Les poursuites contre les élus locaux continuent à croître, selon l’Observatoire SMACL

Élus

Créé il y a plus de vingt ans, l’Observatoire SMACL des risques de la vie territoriale analyse chaque année le risque pénal des élus et des fonctionnaires territoriaux, à travers la jurisprudence. Si les poursuites ont augmenté sur la mandature 2014-2020, les condamnations pénales ont en revanche diminué.

Plus de 1 700 élus locaux (284 par an) ont été poursuivis dans l’exercice de leurs fonctions entre 2014 et 2020, selon l’Observatoire SMACL des risques de la vie territoriale 2020, soit une augmentation de 32 % par rapport à la précédente mandature. Un constat dû en partie à des méthodes de recensement plus efficaces, mais la tendance à l’augmentation du nombre de poursuites se confirme, précise l’Observatoire. C’est 2014 – année électorale – qui détient le record, avec 430 élus concernés, notamment pour des contentieux liés à des diffamations en période électorale et à la suite d’audits et de plaintes déposées après les élections contre les anciennes équipes, en cas de changement de majorité municipale. Les premières données disponibles pour 2020 montrent que moins de 200 élus locaux devraient être poursuivis, « malgré le contexte lié à la crise sanitaire qui aurait pu engendrer des procédures ». Le rapport signale par ailleurs que le nombre de mises en cause pénales des élus locaux baisse depuis 2016.

Rapporté aux 565 833 élus locaux (au 1er janvier 2020), leur taux de mise en cause pénale ne s’élève qu’à 0,302 %, toutes infractions confondues. Et la condamnation n’est pas automatique : près de six élus poursuivis sur dix bénéficient d’une décision favorable – taux moyen de condamnation de 43 %. Les procédures relatives à la mandature 2014-2020 ne sont pas toutes achevées. En appliquant le taux de condamnation moyen constaté jusqu’à maintenant, l’Observatoire estime qu’un peu plus de 700 élus devraient être condamnés. Sur les vingt-cinq dernières années (avril 1995 – juillet 2020), l’observatoire a recensé 1 426 condamnations prononcées contre des élus locaux, soit une moyenne de 57 par an.

Avec un taux de 0,0423 %, toutes infractions confondues, les 1 954 000 fonctionnaires territoriaux sont sept fois moins souvent mis en cause pénalement que les élus. En 2014-2020, les poursuites engagées à leur encontre ont également augmenté, mais seulement de 5,5 % ; 827 fonctionnaires territoriaux ont été poursuivis dans l’exercice de leurs fonctions – une moyenne de 138 par an. Près de 500 d’entre eux devraient bénéficier d’une décision favorable.

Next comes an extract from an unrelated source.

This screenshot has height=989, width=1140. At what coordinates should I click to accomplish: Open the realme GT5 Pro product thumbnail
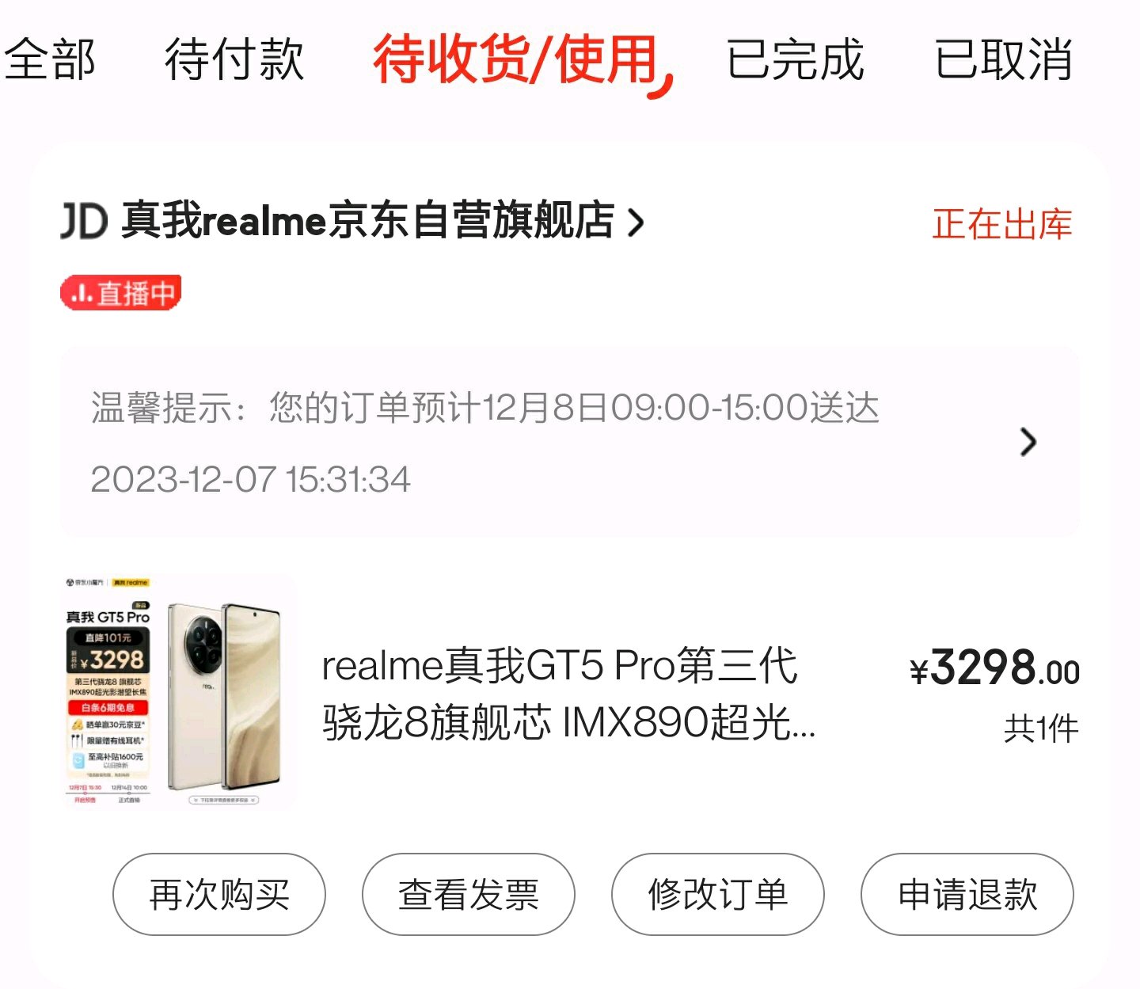(x=180, y=691)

Le taux de condamnation moyen des fonctionnaires territoriaux poursuivis s’élève à 40,28 %.

En 25 ans, plus de 2 600 poursuites contre des fonctionnaires territoriaux ont été recensées (deux par semaine en moyenne). 
Comme pour les élus, on constate une baisse des mises en cause pénales depuis 2016. En 25 ans, les tribunaux ont condamné 852 fonctionnaires territoriaux soit 34 par an – moins d’une condamnation par semaine.

À noter que l’Association des Maires de France (AMF) a lancé un observatoire sur les violences faites aux élus qui se sont multipliées ces dernières années ; il complétera le rapport de l’Observatoire SMACL.

Marie Gasnier

Sécuriser les actes des collectivités

Le rapport de l’Observatoire SMACL 2020 propose certains focus sur des sujets utiles aux collectivités. Il rappelle, par exemple, que la loi Engagement et proximité du 27 décembre 2019 prévoit une procédure de prise de position (article L. 1116-1 du CGCT) visant à sécuriser les actes des collectivités avant le contrôle de légalité : le « rescrit normatif ». Avant d’adopter un acte susceptible d’être déféré au tribunal administratif, la collectivité peut saisir le représentant de l’État, chargé de contrôler la légalité, d’une demande de prise de position formelle, relative à la mise en œuvre d’une disposition législative ou réglementaire, régissant l’exercice de leurs compétences ou les prérogatives dévolues à leur exécutif.

Objectif : obtenir en amont une prise de position éclairée sur la légalité de l’acte projeté, qui liera ensuite les services de la préfecture. Si l’acte adopté est conforme à la prise de position formelle, le préfet ne pourra pas le déférer au tribunal administratif au titre de la question de droit soulevée, sauf changement de circonstances. La demande doit être transmise par écrit, par tout moyen permettant d’apporter 
la preuve de sa réception. Le préfet doit répondre dans les trois mois, mais attention : son absence de réponse n’équivaut pas à une prise de position favorable.